4. i think this depends on ones opinion. To me mine makes a great adorable pet but to others it may be a spikey, nocturnal wheel addicted creatures 

if you got any more questions be free to send me a pm
also a good website which i use alot for hedgies is Hedgehog Central Forums; Index page


----------



## Sarahhampson (Oct 19, 2010)

Hi everythig said above is about right mine can be picked up and sleeps inside my dressing gown but won't actually play with they can eat live food mine love to chase mealworms I would reccommend Pgmyhogsuk.com


----------



## paulajo (Oct 13, 2010)

I have 3 adults, all are so different! One loves her cuddles, never balls up and will climb around my neck, lick my hand etc. She has never bitten me.

The next likes being stroked (after lots of hardwork!) but still huffs and will try to jab her quills into you if your sat of the floor!

The 3rd is ok being stroked, but balls up and boy has he got a bite!! Many times i've hand him hanging off my palm!

Basically, they are all so different, just like other pets but i love each of them for all their differences.


----------



## worldoffishandpets.co.uk (Dec 23, 2010)

Hegehogs make great pets they are easy to look after they eat dried hedgehog food and meal worms.
We have some care sheets on our site coming soon


----------



## Shell195 (May 31, 2007)

worldoffishandpets.co.uk said:


> Hegehogs make great pets they are easy to look after they eat dried hedgehog food and meal worms.
> We have some care sheets on our site coming soon


 
What dried hedgehog food do you feed as Spikes isnt suitable for APH ?

To the op :-
Pygmyhogs UK forum is the best site with lots of information and friendly advice


----------



## Sarahhampson (Oct 19, 2010)

yeah cat food is best mine eats iams


----------



## hippyhaplos (Jan 12, 2010)

Mine gets iams kitten food- lilac bag, as well as mealworms and crickets. Every so often he'll get some plain cooked chicken as well.


----------



## Kare (Mar 9, 2010)

Great pets, I adore mine.

However very much a pet that you get out of them what you put in and in Summer at least you can be talking 11pm before they really wish to wake up, so very very bad pet for children and a poor pet if you are an early bird type rather than a night owl. 

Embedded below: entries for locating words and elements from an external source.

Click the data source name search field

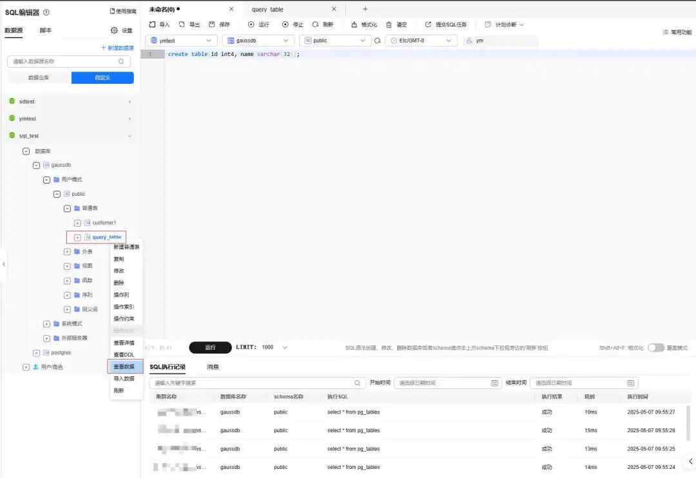(x=69, y=61)
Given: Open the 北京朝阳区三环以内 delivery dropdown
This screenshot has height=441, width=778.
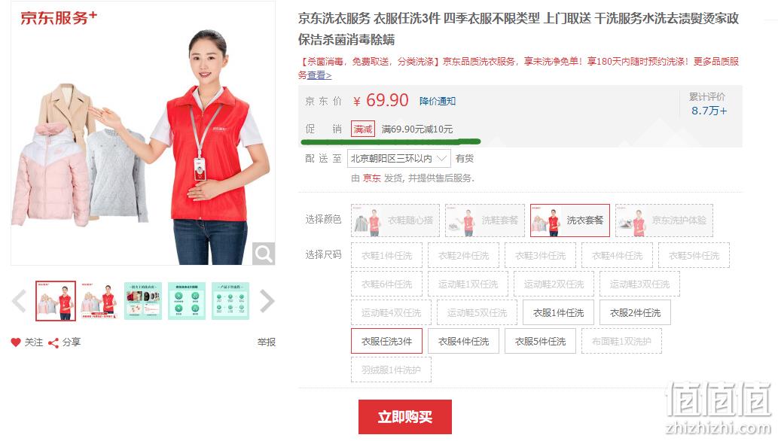Looking at the screenshot, I should [x=399, y=158].
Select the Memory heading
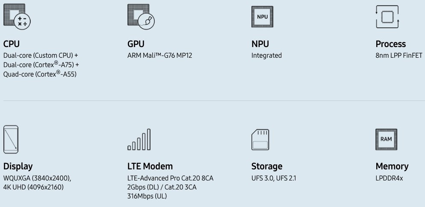Screen dimensions: 425x207 392,166
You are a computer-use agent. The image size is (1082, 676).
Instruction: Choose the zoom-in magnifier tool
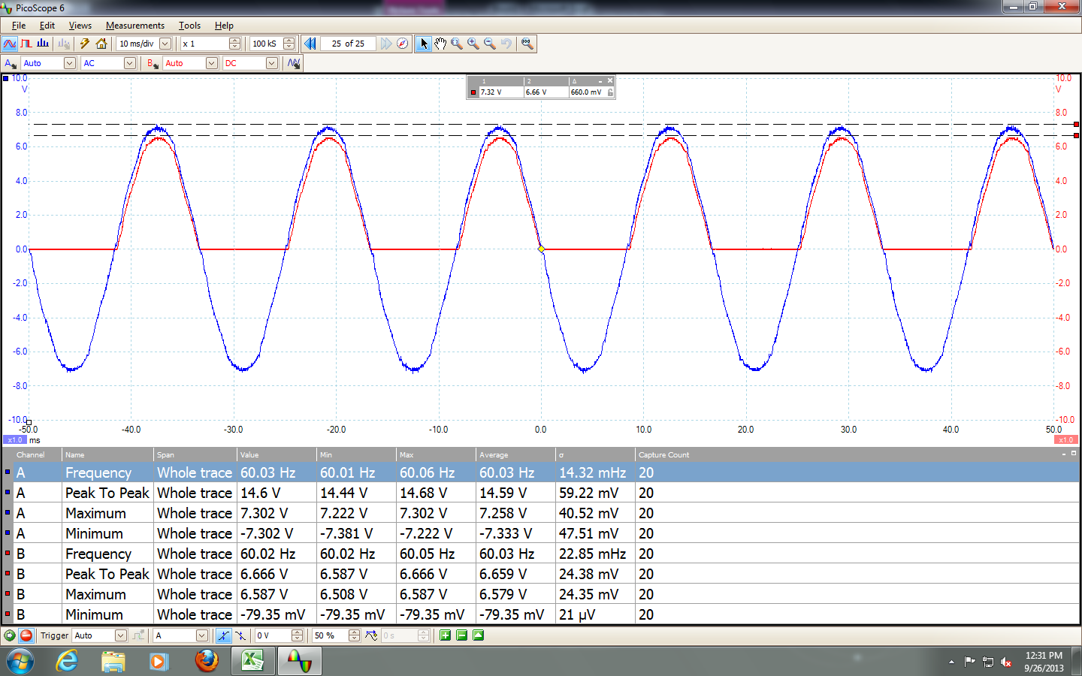pos(473,43)
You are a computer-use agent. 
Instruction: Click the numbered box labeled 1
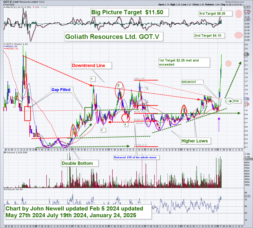(x=92, y=79)
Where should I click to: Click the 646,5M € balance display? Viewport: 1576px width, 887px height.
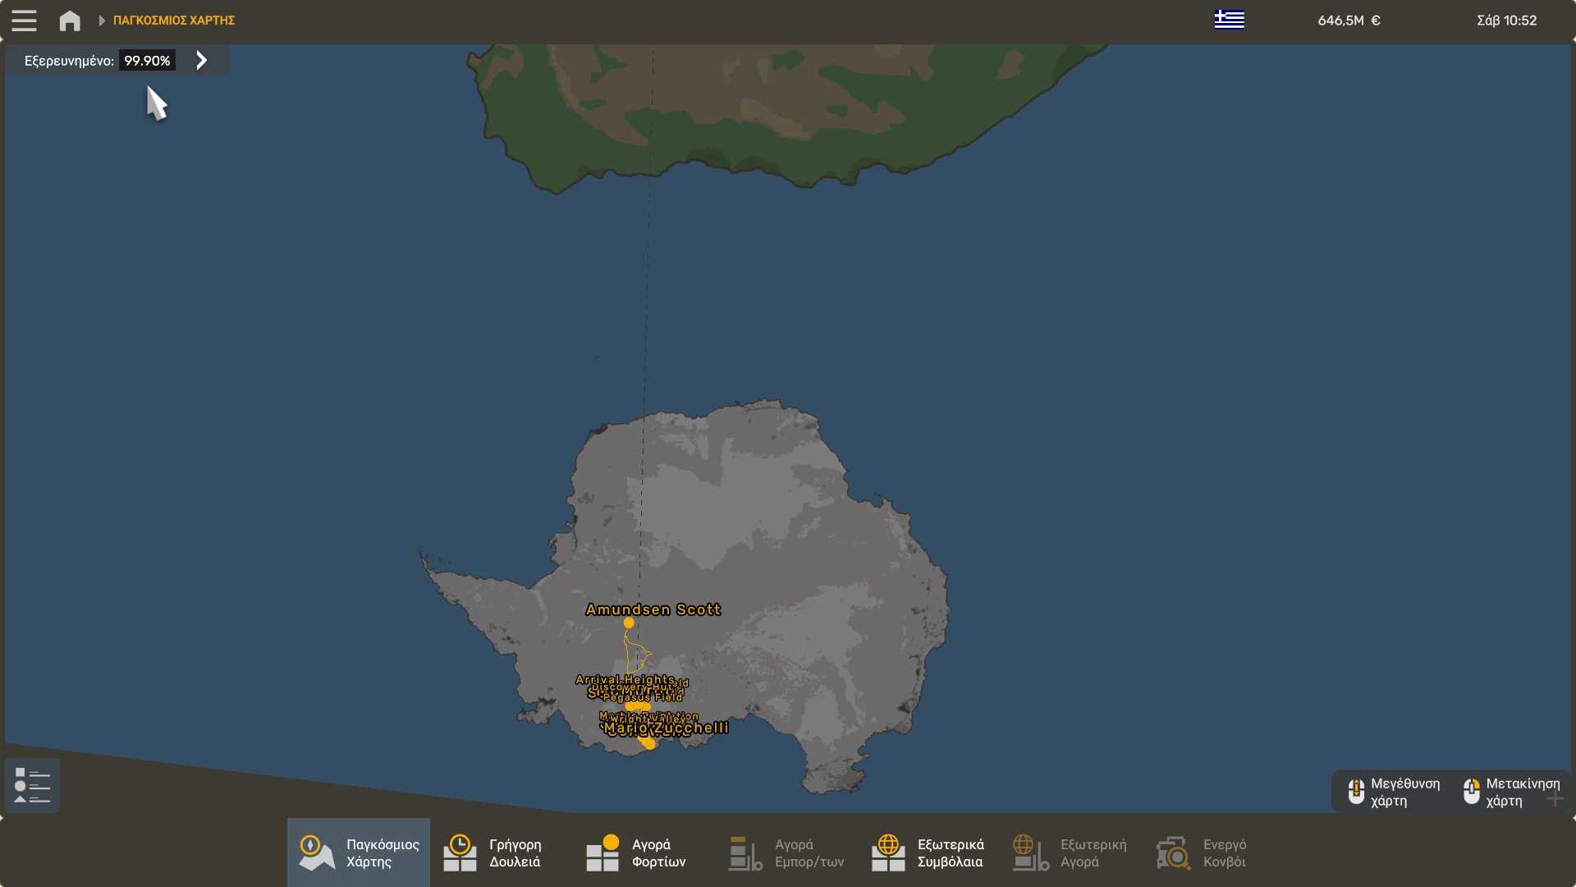coord(1349,21)
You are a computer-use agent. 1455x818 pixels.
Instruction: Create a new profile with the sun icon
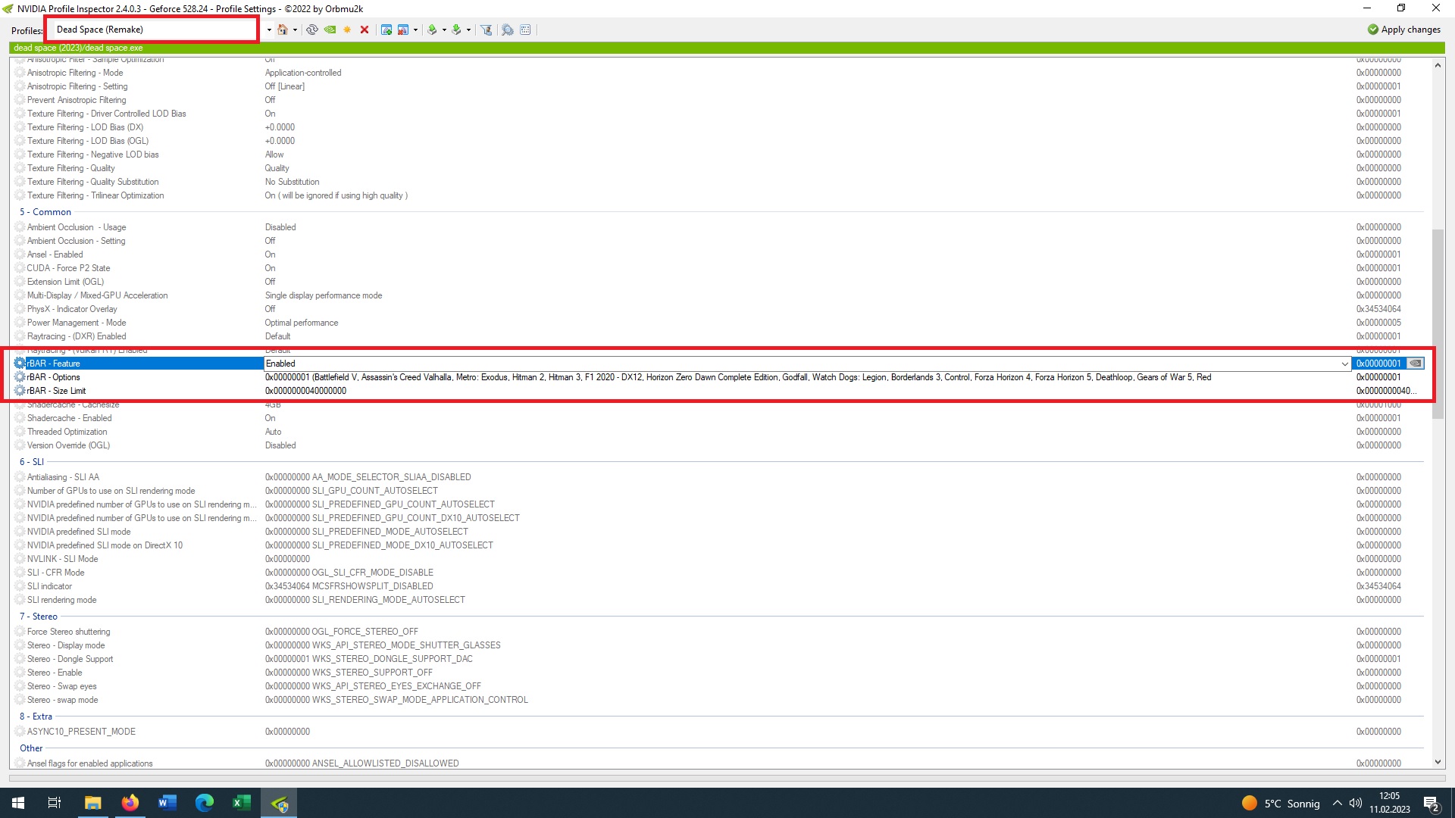click(347, 30)
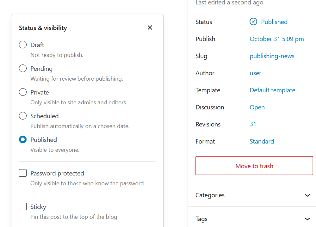Viewport: 316px width, 227px height.
Task: Click the Published status check icon
Action: tap(253, 22)
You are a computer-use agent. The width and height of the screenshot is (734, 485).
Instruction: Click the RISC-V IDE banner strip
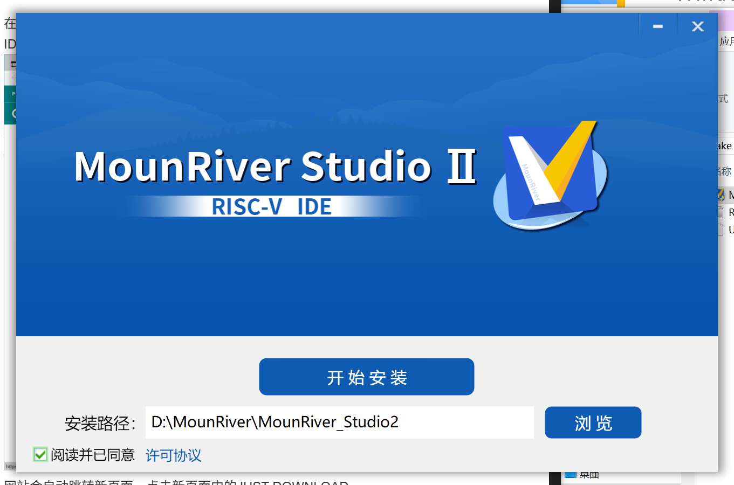coord(271,207)
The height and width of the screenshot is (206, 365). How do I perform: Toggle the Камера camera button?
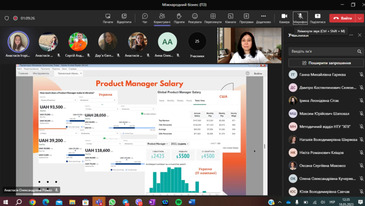pos(284,18)
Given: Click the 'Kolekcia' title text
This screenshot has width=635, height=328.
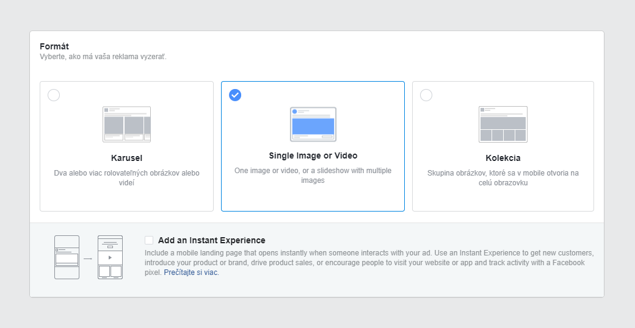Looking at the screenshot, I should [503, 158].
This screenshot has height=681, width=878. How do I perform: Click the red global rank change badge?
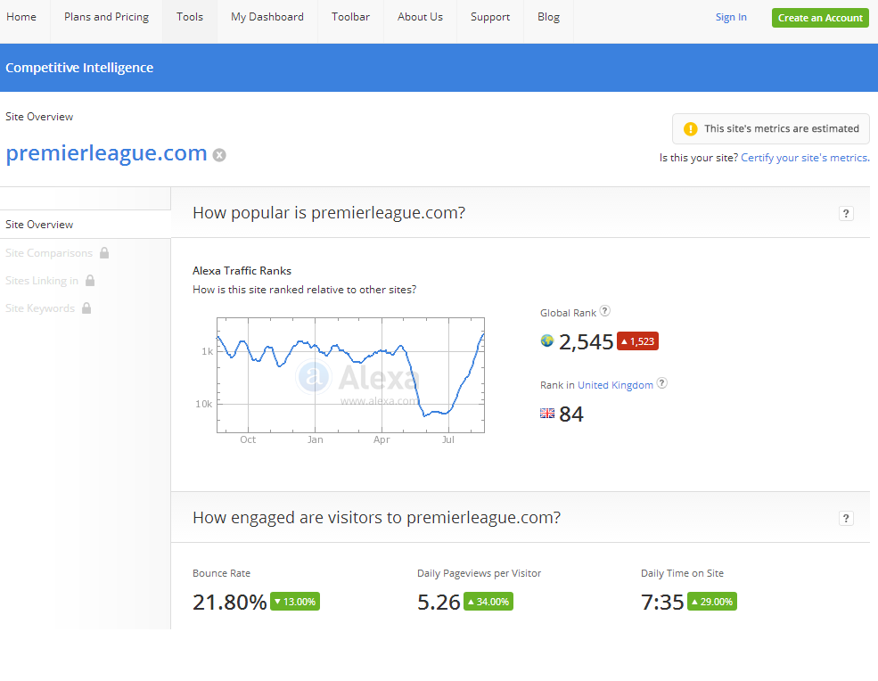click(x=637, y=341)
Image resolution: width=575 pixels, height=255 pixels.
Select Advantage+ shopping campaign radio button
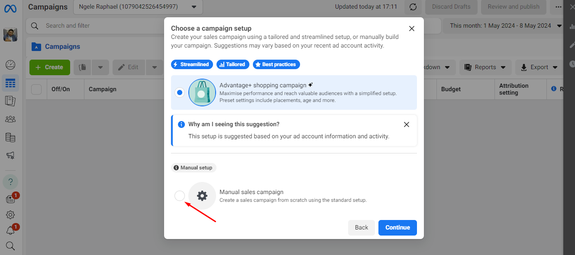pos(180,92)
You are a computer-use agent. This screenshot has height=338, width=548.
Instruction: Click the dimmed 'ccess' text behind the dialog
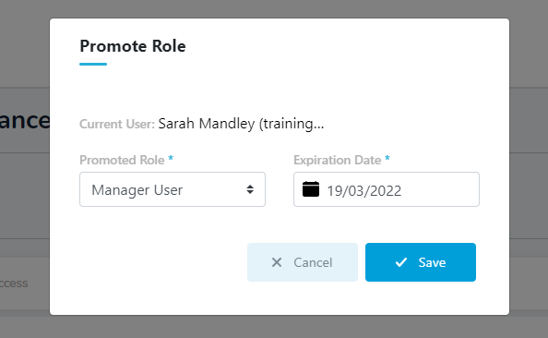click(x=14, y=284)
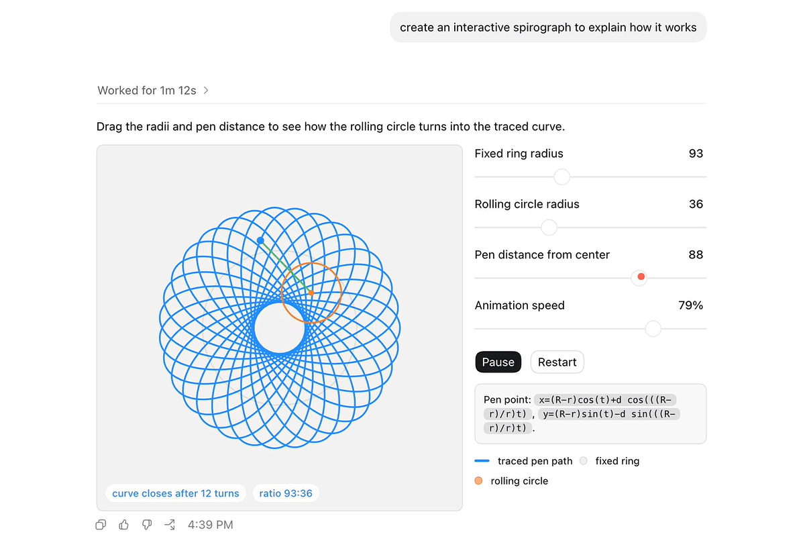Screen dimensions: 803x559
Task: Copy the response with the copy icon
Action: (101, 524)
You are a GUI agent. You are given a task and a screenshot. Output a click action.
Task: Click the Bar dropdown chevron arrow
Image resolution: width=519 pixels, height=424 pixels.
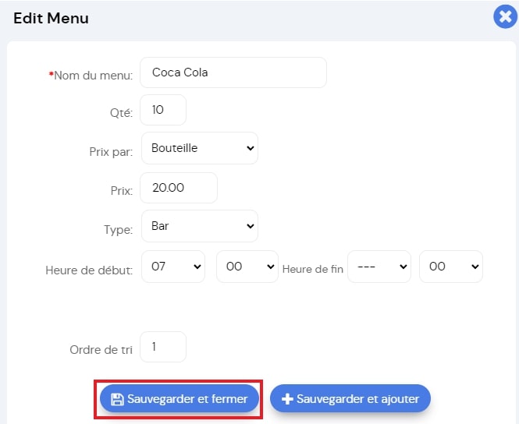click(x=251, y=226)
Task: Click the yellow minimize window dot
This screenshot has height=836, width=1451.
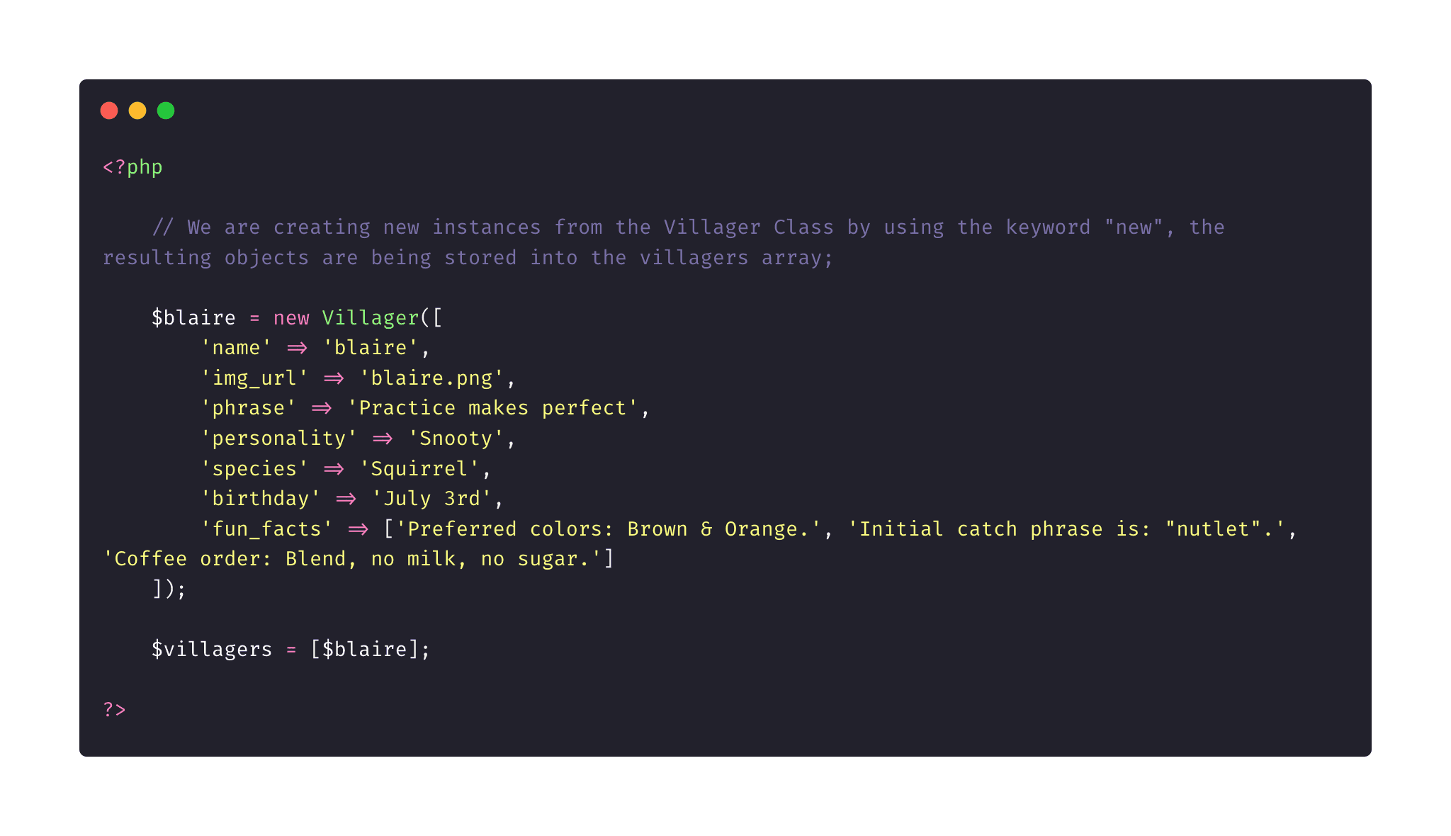Action: click(x=137, y=111)
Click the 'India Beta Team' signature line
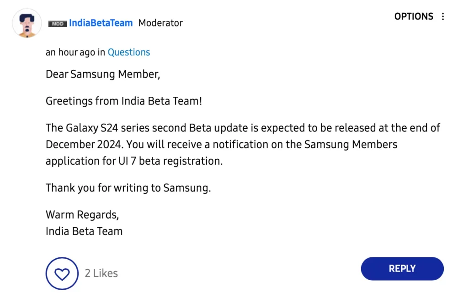 84,231
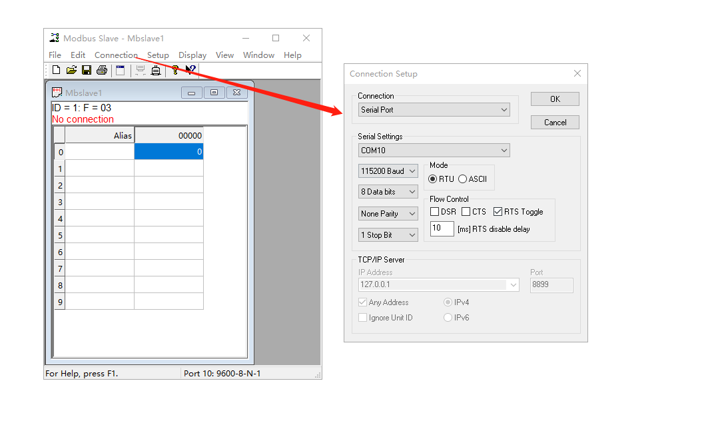The image size is (710, 445).
Task: Click the slave definition window icon
Action: (121, 70)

Basically a great pet for the correct owner, or a fairly lousy one for another person.


----------



## Sarahhampson (Oct 19, 2010)

hippyhaplos said:


> Mine gets iams kitten food- lilac bag, as well as mealworms and crickets. Every so often he'll get some plain cooked chicken as well.


is there a difference in feeding the kitten or adult i feed mine the adult one


----------



## Rach1 (May 18, 2010)

best thing i ever got was my Ludo...he's the best and i love him... he makes me giggle..
great pet well bred and friendly as...
also, i agree with what everyone else says...


----------



## Shell195 (May 31, 2007)

Sarahhampson said:


> is there a difference in feeding the kitten or adult i feed mine the adult one


 
The kitten food is to high in fat to be fed longterm


----------



## MaMExotics (Dec 4, 2010)

hi do they need heat?


----------



## SteFANNY162 (Oct 28, 2010)

*HI*

just wanted some help reallyyy.? I'm teribley scared of getting bitten by these wee critters and i'm VERY willing to handle them daily and i'm definatly a night owl... any helpful info?


----------



## hippyhaplos (Jan 12, 2010)

SteFANNY162 said:


> just wanted some help reallyyy.? I'm teribley scared of getting bitten by these wee critters and i'm VERY willing to handle them daily and i'm definatly a night owl... any helpful info?


Get a socialised one from a good reputable breeder and you'll be fine.

Mine has only had a nibble of me once, when I was feeding him mealworms from my fingers- my fault entirely. He misjudged the mealworm and caught the end of my finger. It didn't hurt, and it didn't draw blood. Just wash your hands after handling food and you'll be fine


----------



## WildAutumn (Dec 21, 2010)

Kitten food has more fat in I think, too much fat for an APH...


----------